PROBLEM REQUIREMENTS
Set down every line from the one containing "You are a computer-use agent. The" through the last line of the records below, exactly as written, and leave out the pictures.

RECORDS FOR THIS TASK
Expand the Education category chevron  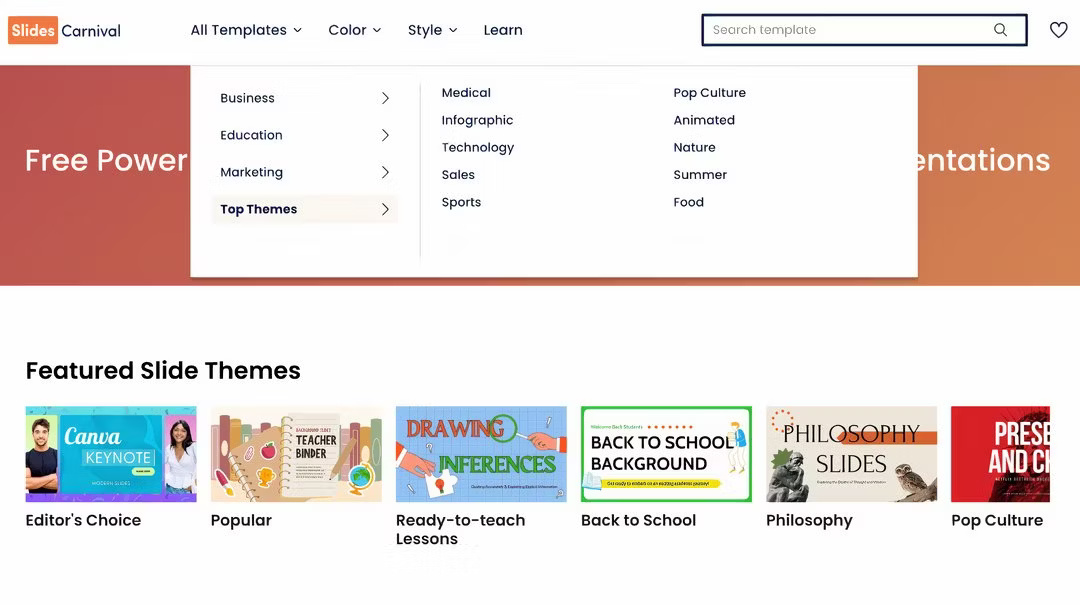pos(385,135)
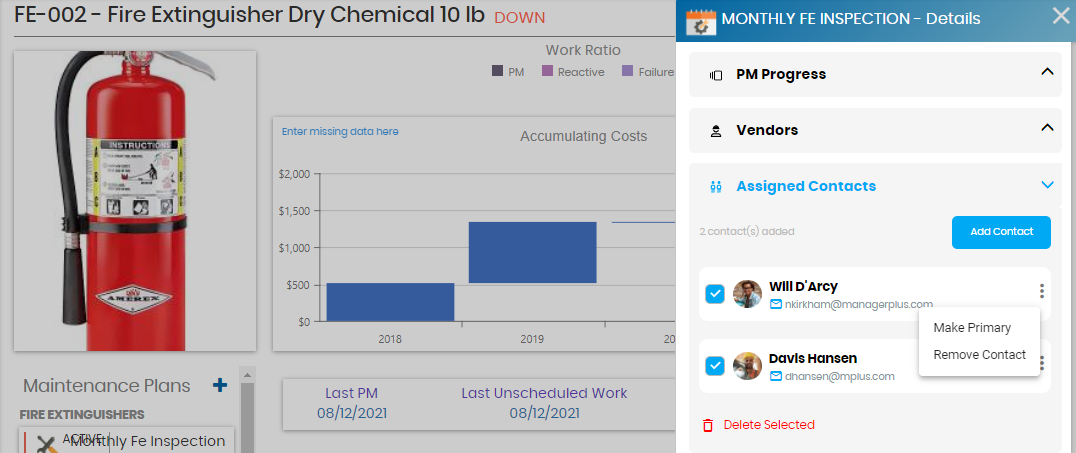Click the email icon under Davis Hansen

(x=776, y=376)
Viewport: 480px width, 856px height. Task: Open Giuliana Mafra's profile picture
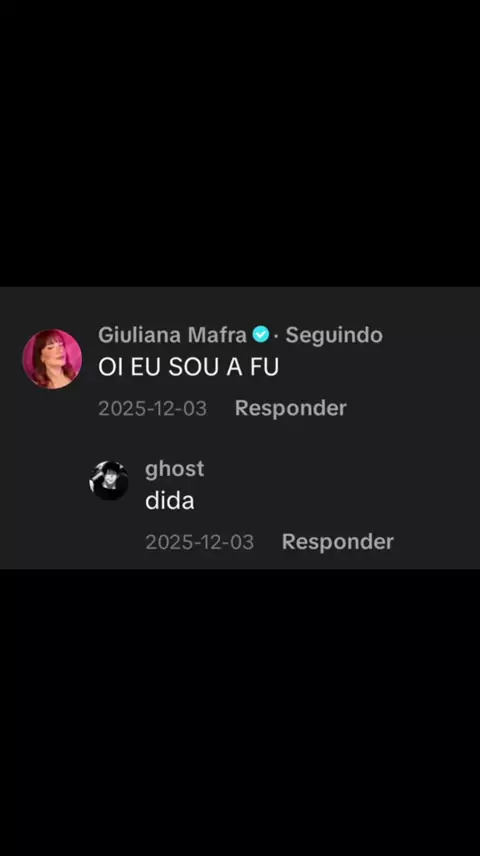52,359
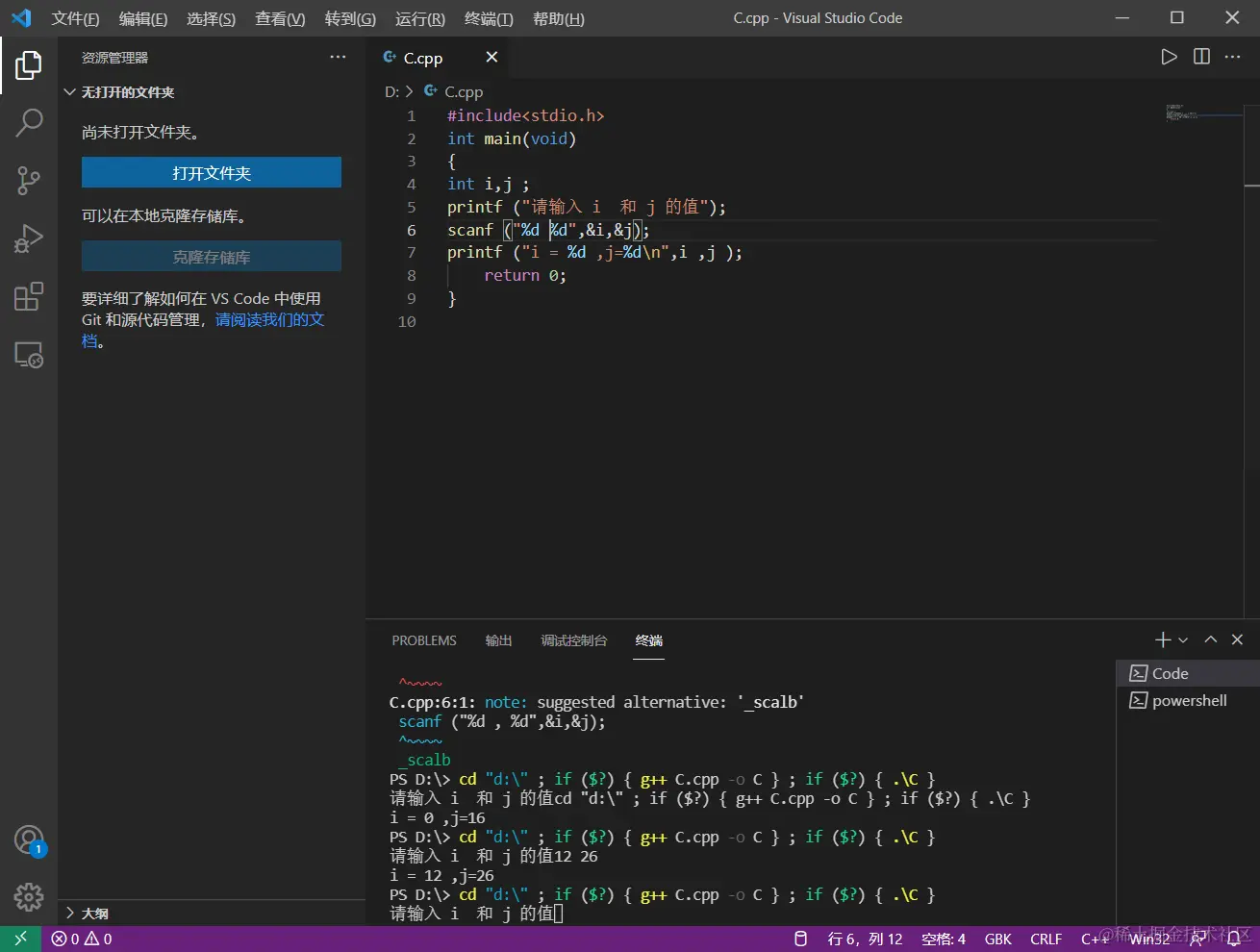Open the Accounts icon with badge
The image size is (1260, 952).
pos(29,840)
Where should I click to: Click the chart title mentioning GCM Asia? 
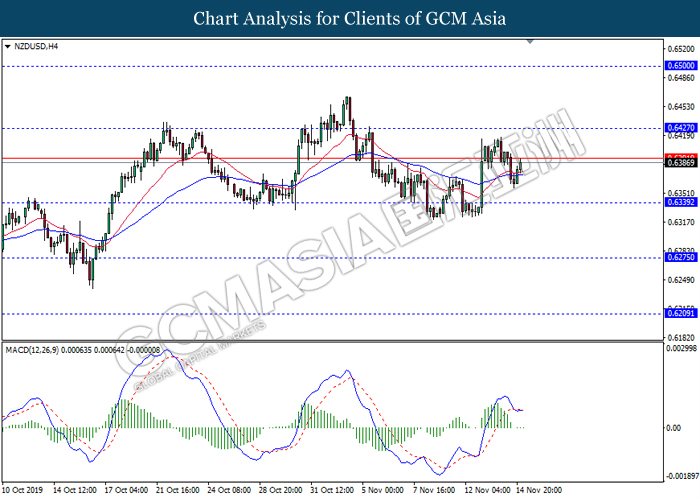pyautogui.click(x=350, y=18)
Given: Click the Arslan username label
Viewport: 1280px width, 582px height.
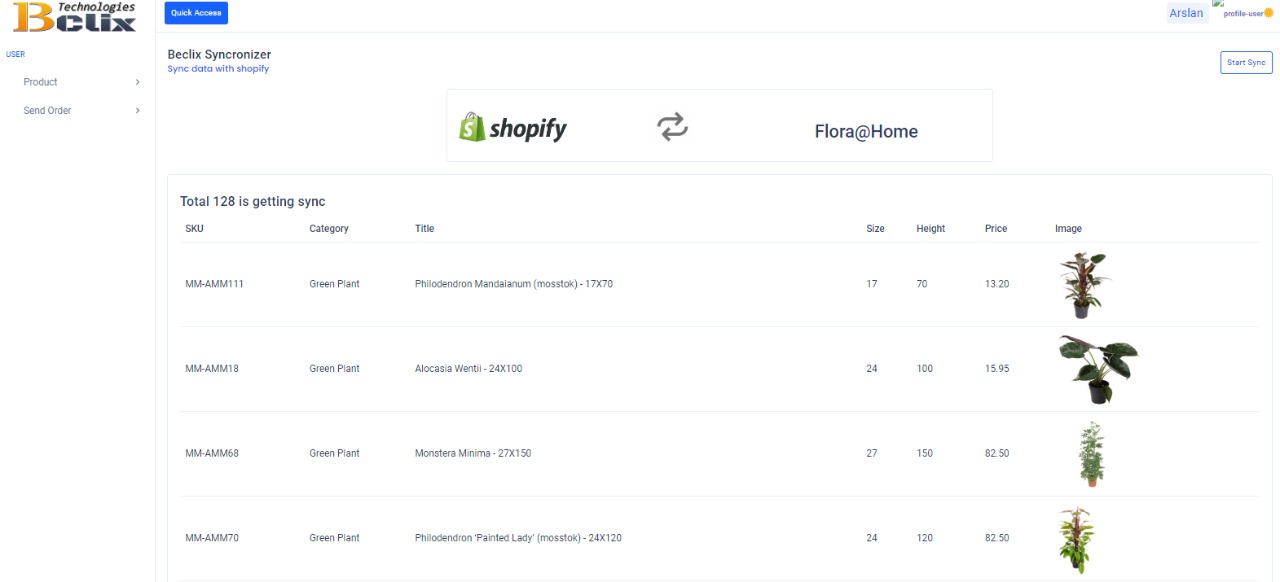Looking at the screenshot, I should click(x=1186, y=13).
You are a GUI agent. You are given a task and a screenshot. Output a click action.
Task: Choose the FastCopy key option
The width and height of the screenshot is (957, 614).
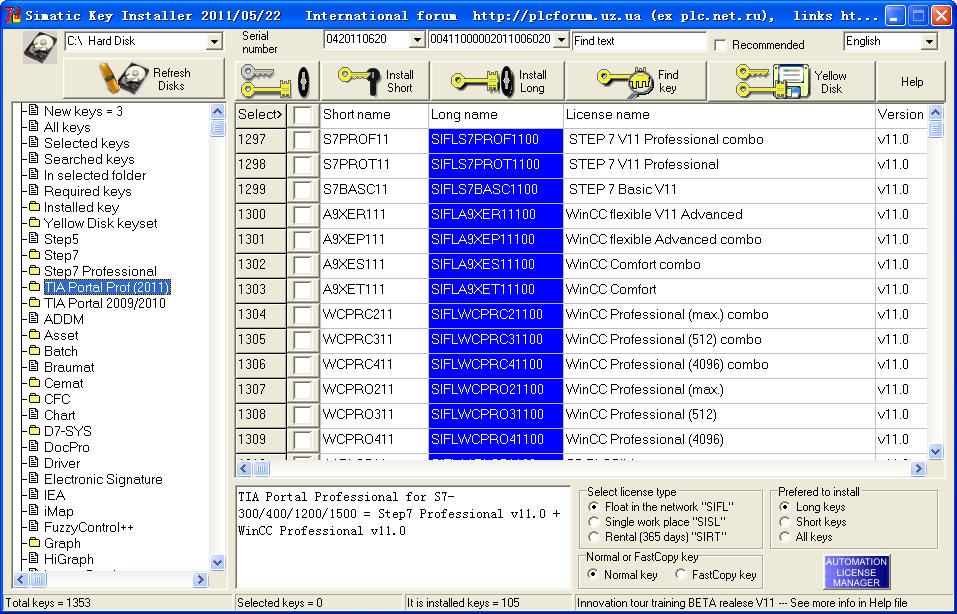(x=680, y=575)
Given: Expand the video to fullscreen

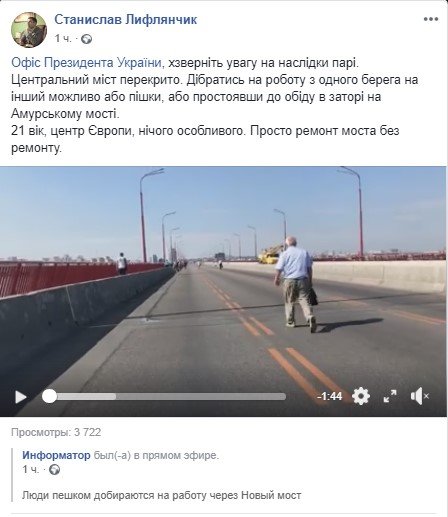Looking at the screenshot, I should coord(390,396).
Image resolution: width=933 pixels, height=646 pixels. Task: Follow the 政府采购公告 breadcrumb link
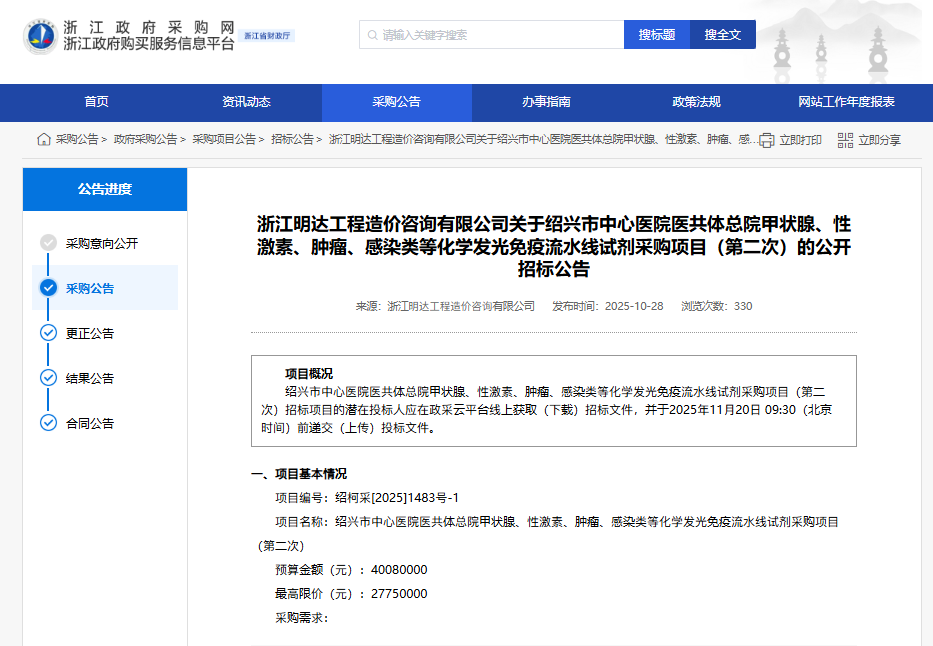coord(145,140)
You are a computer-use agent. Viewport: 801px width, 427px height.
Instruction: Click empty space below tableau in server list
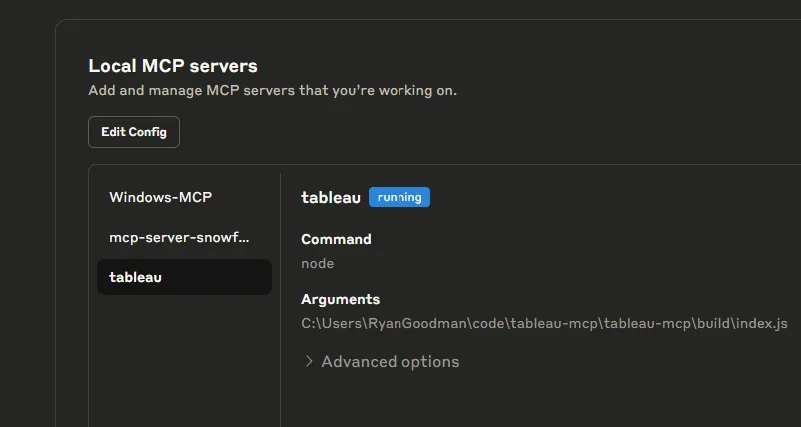coord(184,358)
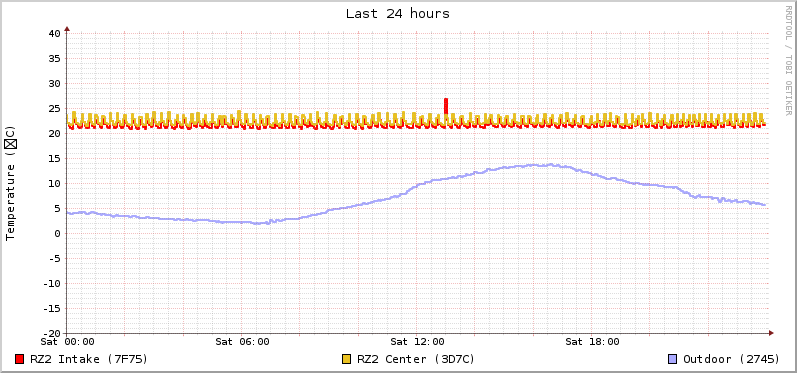Click the Temperature y-axis title
797x373 pixels.
(11, 183)
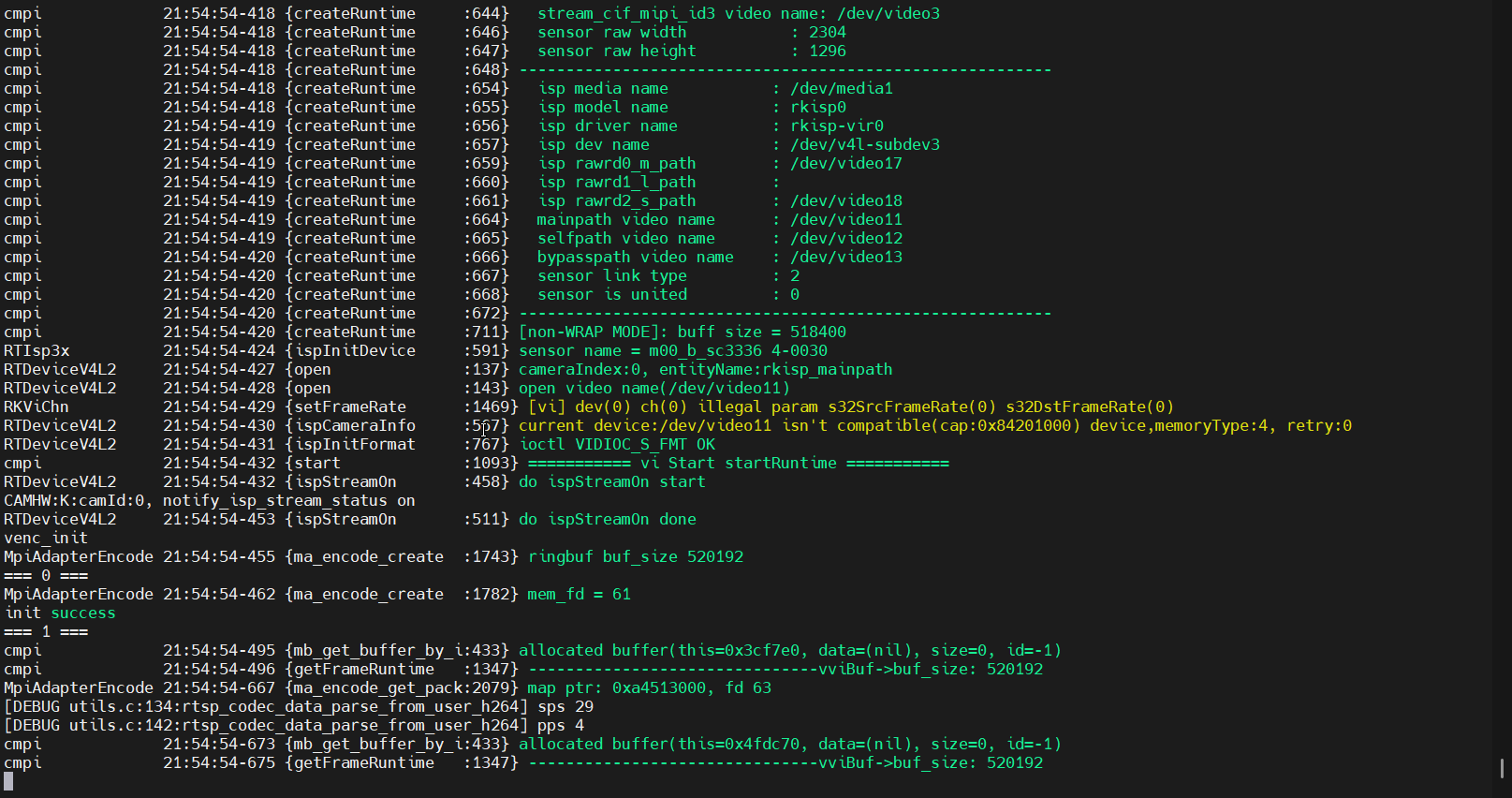The height and width of the screenshot is (798, 1512).
Task: Click the /dev/v4l-subdev3 isp dev name
Action: [x=864, y=145]
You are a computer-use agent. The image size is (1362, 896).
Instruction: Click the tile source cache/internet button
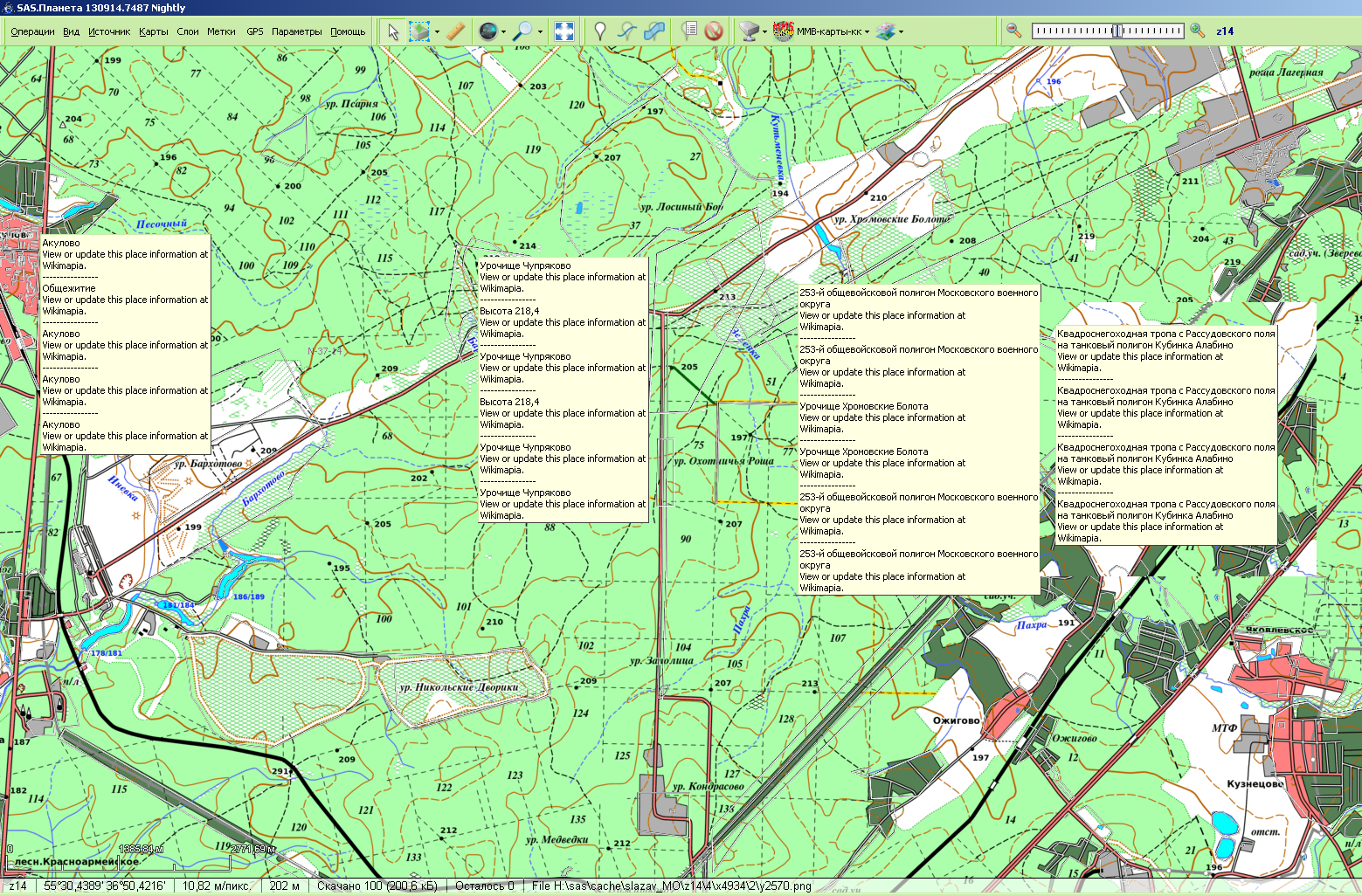point(749,31)
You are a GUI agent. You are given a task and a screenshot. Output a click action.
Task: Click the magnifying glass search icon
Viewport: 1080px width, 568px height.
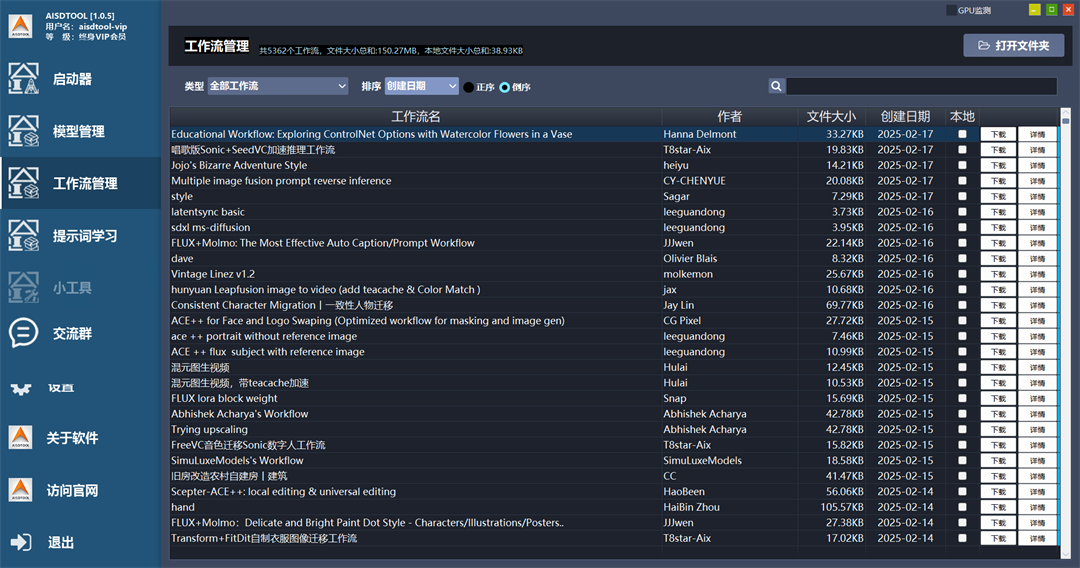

WRITTEN ANSWER
You are a computer-use agent. The image size is (1362, 896).
Instruction: Click the tile source cache/internet button
point(749,31)
You are a GUI agent. You are given a task and a screenshot. Output a click action.
Task: Click the magnifying glass search icon
Viewport: 1080px width, 568px height.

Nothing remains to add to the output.